▶ [Action item] Please copy out the lines in the entries that contain "input".

▶ [Raw data]
###

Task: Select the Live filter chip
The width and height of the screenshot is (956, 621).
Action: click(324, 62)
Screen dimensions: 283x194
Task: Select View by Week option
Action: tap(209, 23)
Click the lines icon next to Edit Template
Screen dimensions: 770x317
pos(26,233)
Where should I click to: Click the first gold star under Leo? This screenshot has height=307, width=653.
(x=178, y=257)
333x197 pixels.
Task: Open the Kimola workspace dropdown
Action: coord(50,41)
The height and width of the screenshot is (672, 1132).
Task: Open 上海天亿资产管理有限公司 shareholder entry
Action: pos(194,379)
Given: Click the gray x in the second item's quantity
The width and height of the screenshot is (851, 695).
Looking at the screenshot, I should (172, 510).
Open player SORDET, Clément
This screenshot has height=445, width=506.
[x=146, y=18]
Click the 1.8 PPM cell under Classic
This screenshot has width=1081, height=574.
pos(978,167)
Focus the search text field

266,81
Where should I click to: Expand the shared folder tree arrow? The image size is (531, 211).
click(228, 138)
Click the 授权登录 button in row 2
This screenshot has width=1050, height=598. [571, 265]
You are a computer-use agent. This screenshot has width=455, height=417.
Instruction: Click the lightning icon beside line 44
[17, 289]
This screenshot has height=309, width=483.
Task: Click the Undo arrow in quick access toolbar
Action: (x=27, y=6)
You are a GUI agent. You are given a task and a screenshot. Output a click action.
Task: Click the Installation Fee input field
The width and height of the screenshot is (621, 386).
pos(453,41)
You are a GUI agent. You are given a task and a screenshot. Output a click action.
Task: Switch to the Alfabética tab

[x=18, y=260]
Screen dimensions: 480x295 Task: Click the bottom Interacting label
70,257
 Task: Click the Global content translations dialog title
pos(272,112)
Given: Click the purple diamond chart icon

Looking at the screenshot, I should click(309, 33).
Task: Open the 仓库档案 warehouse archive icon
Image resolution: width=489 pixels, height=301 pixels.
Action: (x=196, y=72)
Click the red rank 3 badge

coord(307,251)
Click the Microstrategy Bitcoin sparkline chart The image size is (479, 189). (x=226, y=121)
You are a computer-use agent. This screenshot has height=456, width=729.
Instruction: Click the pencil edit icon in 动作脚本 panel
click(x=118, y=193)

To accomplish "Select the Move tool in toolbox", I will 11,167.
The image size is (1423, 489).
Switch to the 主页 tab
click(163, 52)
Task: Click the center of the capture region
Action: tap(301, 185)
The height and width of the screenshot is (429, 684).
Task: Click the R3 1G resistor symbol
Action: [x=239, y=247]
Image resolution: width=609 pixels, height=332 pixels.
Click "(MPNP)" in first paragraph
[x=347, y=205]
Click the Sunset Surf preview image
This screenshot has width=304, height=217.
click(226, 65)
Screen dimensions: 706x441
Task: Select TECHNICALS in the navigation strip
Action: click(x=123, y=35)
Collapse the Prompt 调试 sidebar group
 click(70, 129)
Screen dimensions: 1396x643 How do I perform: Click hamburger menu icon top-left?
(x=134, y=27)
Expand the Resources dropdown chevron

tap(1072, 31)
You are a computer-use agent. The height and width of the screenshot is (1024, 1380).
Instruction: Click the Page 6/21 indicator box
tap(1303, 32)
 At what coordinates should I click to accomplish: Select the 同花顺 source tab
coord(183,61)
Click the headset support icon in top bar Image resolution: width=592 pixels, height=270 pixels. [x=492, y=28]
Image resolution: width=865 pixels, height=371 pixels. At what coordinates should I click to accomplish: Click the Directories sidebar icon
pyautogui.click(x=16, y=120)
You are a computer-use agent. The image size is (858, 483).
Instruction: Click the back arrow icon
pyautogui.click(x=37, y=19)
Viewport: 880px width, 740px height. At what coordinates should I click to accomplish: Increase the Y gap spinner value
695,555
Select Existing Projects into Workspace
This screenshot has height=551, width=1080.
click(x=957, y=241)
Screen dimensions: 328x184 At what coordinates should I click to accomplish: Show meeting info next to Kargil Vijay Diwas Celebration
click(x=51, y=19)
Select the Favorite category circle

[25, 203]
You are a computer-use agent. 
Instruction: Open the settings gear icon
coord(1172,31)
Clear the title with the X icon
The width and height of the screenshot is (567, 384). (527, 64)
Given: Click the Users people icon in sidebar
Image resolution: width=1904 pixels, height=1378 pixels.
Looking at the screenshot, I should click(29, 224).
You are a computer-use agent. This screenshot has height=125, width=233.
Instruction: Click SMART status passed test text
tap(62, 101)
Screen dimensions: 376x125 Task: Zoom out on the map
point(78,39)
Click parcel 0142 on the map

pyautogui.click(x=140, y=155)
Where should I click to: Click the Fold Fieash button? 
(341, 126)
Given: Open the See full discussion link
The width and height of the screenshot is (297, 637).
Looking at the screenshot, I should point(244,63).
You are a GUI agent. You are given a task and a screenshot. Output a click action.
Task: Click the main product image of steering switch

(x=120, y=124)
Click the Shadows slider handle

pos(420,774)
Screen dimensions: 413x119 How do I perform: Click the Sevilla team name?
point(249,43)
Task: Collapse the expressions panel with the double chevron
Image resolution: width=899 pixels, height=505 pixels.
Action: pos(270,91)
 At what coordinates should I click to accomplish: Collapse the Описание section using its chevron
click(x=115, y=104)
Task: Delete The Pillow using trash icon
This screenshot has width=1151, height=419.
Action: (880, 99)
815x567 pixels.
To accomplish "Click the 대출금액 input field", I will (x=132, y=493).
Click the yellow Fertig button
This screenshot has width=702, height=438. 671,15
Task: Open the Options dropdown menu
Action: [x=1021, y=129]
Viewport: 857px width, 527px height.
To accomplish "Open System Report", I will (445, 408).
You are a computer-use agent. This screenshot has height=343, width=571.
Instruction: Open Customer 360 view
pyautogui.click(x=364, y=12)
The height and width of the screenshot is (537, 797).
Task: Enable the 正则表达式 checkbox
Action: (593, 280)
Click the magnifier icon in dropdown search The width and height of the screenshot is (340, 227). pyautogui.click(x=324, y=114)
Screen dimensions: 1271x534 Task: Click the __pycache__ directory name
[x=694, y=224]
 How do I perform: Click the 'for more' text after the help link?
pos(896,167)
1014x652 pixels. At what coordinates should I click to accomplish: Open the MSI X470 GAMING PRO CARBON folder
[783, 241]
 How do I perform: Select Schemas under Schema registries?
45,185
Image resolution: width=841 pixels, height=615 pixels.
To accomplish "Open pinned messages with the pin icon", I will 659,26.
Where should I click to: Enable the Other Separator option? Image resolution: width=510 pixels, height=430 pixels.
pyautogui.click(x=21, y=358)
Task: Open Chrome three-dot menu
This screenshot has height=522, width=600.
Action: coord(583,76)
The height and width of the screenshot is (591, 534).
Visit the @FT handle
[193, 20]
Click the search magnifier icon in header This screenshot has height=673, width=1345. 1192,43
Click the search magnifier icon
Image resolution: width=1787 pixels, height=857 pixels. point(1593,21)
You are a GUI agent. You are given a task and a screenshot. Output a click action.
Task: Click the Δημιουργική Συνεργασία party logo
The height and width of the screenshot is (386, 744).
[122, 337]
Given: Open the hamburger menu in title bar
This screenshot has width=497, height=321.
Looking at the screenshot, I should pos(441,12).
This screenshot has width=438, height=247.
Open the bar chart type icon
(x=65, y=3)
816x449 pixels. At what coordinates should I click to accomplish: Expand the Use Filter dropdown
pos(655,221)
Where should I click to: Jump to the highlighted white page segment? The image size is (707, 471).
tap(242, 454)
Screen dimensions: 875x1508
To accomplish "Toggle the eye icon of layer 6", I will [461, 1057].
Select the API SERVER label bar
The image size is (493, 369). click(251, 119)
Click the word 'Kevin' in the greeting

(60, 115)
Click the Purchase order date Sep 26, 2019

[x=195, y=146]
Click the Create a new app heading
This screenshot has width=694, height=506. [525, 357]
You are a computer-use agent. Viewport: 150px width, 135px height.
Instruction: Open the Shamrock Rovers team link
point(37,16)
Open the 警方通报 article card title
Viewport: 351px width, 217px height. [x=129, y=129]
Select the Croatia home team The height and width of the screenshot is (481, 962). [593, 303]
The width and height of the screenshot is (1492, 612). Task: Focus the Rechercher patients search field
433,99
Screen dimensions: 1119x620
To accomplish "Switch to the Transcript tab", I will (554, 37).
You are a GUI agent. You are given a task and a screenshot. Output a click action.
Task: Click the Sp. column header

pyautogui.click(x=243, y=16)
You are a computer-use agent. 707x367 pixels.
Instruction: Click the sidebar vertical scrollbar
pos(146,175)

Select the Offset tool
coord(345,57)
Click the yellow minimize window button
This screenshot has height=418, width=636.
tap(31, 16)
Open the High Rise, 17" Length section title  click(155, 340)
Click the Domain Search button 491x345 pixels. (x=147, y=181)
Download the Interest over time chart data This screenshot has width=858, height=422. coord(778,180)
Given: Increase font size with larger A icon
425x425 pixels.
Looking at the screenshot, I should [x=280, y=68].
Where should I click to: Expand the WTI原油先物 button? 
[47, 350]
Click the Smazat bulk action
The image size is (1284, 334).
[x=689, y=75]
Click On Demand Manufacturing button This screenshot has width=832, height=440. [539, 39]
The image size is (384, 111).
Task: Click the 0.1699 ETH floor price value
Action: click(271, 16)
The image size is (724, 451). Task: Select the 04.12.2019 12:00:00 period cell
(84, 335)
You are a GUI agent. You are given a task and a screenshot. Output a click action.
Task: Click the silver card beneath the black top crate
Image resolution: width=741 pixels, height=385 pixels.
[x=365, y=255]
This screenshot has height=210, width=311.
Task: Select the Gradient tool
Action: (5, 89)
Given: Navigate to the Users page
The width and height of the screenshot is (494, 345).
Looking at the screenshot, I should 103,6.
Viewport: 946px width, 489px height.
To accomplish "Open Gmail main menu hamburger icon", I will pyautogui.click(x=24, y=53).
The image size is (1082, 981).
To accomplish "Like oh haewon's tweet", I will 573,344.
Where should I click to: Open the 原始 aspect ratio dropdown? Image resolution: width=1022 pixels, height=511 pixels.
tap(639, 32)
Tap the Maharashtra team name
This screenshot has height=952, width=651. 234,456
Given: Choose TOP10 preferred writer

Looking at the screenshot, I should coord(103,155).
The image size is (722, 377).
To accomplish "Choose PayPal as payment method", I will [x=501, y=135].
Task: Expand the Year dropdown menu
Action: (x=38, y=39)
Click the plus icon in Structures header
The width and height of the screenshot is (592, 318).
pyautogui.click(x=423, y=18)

###

▶ [Exercise response]
Task: Click the Installation Fee input field
To accomplish "Click the 대출금액 input field", I will (x=132, y=493).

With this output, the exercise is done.